« Celui qui perd la « mémoire » n’a plus de présent »
Tous les jours, la presse, la radio, la télévision, les conversations entre amis nous ramènent au sujet brûlant de la réunification de l’Allemagne.
Depuis plusieurs années, quelques « cassandres » prédisaient ce rapprochement et le dénonçaient comme un virus mortel pour l’Europe naissante. En même temps, des spécialistes de l’histoire allemande comme Alfred Grosser le jugeait impossible. Il argumentait solidement sa démonstration.
L’histoire a basculé. Comme celle de Jéricho, la muraille de Berlin s’est effondrée. Qui a conduit l’opération ? L’usure de l’idéologie marxiste ? Les lois bafouées de l’économie ? Les astuces du KGB ? Les agents de l’Allemagne déstabilisant les accords de Yalta ? L’opiniâtreté polonaise de Jean-Paul II… ? Je ne sais, mais au point où se trouve la conjoncture, il est évident que RFA et RD. ne seront qu’un Reich avant 1993.
Sera-ce au profit de l’unité de l’Europe nouvelle ou pour son démantèlement ? A elle seule, l’Allemagne sera-t-elle l’Europe, un seul mark, une seule économie, un seul peuple ? L’Europe se réalisera sans doute selon le vieux rêve gaullien de l’Atlantique à l’Oural, mais la cheville ouvrière ou la vis d’assemblage sera le peuple allemand, fascinant et inquiétant.
Nous sommes nombreux de ma génération à être inquiets.
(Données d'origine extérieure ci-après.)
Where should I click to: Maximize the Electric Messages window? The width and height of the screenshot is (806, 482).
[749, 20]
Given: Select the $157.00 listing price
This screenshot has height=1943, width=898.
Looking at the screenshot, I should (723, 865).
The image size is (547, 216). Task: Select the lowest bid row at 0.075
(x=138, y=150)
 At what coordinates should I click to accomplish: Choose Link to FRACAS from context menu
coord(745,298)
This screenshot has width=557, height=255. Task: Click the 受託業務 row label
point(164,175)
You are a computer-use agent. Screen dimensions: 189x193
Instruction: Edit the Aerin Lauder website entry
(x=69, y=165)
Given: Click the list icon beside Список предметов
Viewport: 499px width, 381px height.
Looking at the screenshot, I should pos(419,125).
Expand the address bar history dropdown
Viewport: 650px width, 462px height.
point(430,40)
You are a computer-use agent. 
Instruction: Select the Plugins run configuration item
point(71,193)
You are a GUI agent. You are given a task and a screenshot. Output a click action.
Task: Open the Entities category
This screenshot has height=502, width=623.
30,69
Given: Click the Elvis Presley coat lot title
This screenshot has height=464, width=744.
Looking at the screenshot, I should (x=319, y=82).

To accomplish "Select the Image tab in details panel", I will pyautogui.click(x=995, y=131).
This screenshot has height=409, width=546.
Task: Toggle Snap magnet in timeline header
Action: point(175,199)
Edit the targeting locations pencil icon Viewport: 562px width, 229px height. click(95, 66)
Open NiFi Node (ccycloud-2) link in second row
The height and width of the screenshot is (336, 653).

Parce que « on nous change » le monde et nos étroitesses de vue ? Ou parce que nous voyons juste et sommes contraints de reconnaître le rôle secondaire de notre patrie ? Nous avions accepté que la France tienne une place mineure dans le monde, mais nous estimions être principe de l’Europe.
Les rêves de Jean Monnet et de Robert Schumann s’estompent. La politique qu’ils préconisaient s’évanouit, nos aspirations de jeunesse périclitent. J’arrive difficilement dans le tohu-bohu actuel à formuler une parole d’espoir. Pessimisme ? Aveuglement ? Frilosité ? Nationalisme inavoué ? Pourtant, il doit exister certainement un chemin à prendre. Il doit y avoir, ici ou là, des mains tendues à saisir… Brouillard.
Je trouve dans le revue Esprit (février 1990) un petit article de Lothar Baeir. Je ne connais pas cet essayiste allemand, viscéralement contre la réunification. Il pose la question de la survie de la Pologne : sera-t-elle une nouvelle fois écartelée entre l’Allemagne et la Russie ? Les pays des Balkans auront-ils à choisir entre l’Est et l’Ouest pour subsister ? Le peuple allemand guéri du nazisme retombera-t-il dans un nouveau matérialisme ? Elie Wiesel vient d’écrire dans le New York Times : « Ce qui m’inquiète dans les événements de Berlin, ce n’est pas seulement leurs conséquences possibles sur l’avenir, mais aussi sur le passé ».
Celui qui perd la « mémoire » n’a plus de présent.